* [Activity]: Lines from the beginning of the entries up to and including the one with "2019 január (381, 1224)" must be duplicated word for word; leave out all others.
Start of Extracted data
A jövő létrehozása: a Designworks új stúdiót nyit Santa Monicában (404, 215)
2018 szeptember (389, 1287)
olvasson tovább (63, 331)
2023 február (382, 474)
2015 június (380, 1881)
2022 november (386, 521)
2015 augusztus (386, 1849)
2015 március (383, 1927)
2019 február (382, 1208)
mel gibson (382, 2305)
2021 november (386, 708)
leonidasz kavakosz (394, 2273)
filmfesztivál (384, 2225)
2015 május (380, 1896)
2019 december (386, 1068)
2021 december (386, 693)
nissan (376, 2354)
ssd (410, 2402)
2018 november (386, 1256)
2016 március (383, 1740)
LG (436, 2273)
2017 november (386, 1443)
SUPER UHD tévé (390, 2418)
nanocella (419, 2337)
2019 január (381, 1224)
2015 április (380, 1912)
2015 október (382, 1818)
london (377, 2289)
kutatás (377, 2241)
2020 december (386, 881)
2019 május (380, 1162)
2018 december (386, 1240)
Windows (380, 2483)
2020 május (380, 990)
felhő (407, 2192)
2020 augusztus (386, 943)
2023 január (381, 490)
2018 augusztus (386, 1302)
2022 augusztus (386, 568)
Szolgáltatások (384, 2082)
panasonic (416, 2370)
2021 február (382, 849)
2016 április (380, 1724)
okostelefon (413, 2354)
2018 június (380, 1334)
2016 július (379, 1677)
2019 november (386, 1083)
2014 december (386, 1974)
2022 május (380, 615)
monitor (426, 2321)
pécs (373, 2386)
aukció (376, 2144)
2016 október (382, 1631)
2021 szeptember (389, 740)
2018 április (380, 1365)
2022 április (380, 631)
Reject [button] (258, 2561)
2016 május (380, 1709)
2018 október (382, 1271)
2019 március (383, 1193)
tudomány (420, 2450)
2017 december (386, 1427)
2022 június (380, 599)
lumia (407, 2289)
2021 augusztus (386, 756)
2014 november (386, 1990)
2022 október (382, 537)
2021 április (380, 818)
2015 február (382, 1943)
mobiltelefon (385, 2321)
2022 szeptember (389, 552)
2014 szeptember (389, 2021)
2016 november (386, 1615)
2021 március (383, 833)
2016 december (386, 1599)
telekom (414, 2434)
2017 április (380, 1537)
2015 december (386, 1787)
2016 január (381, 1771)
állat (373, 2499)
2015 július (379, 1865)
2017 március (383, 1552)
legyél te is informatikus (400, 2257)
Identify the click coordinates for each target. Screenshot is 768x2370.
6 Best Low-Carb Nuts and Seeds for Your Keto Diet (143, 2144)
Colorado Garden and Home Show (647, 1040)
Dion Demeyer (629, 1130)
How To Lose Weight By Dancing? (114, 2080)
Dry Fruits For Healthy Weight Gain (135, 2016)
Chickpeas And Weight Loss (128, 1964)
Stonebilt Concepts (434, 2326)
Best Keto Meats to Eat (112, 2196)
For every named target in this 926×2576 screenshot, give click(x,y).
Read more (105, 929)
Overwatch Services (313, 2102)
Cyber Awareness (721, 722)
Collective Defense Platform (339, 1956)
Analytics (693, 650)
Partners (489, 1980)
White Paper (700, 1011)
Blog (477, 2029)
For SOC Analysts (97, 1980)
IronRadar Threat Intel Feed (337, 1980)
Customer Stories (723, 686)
End of Extracted data
* [Task solution]:
A jövő létrehozása: a Designworks új stúdiót nyit Santa Monicában (404, 215)
2018 szeptember (389, 1287)
olvasson tovább (63, 331)
2023 február (382, 474)
2015 június (380, 1881)
2022 november (386, 521)
2015 augusztus (386, 1849)
2015 március (383, 1927)
2019 február (382, 1208)
mel gibson (382, 2305)
2021 november (386, 708)
leonidasz kavakosz (394, 2273)
filmfesztivál (384, 2225)
2015 május (380, 1896)
2019 december (386, 1068)
2021 december (386, 693)
nissan (376, 2354)
ssd (410, 2402)
2018 november (386, 1256)
2016 március (383, 1740)
LG (436, 2273)
2017 november (386, 1443)
SUPER UHD tévé (390, 2418)
nanocella (419, 2337)
2019 január (381, 1224)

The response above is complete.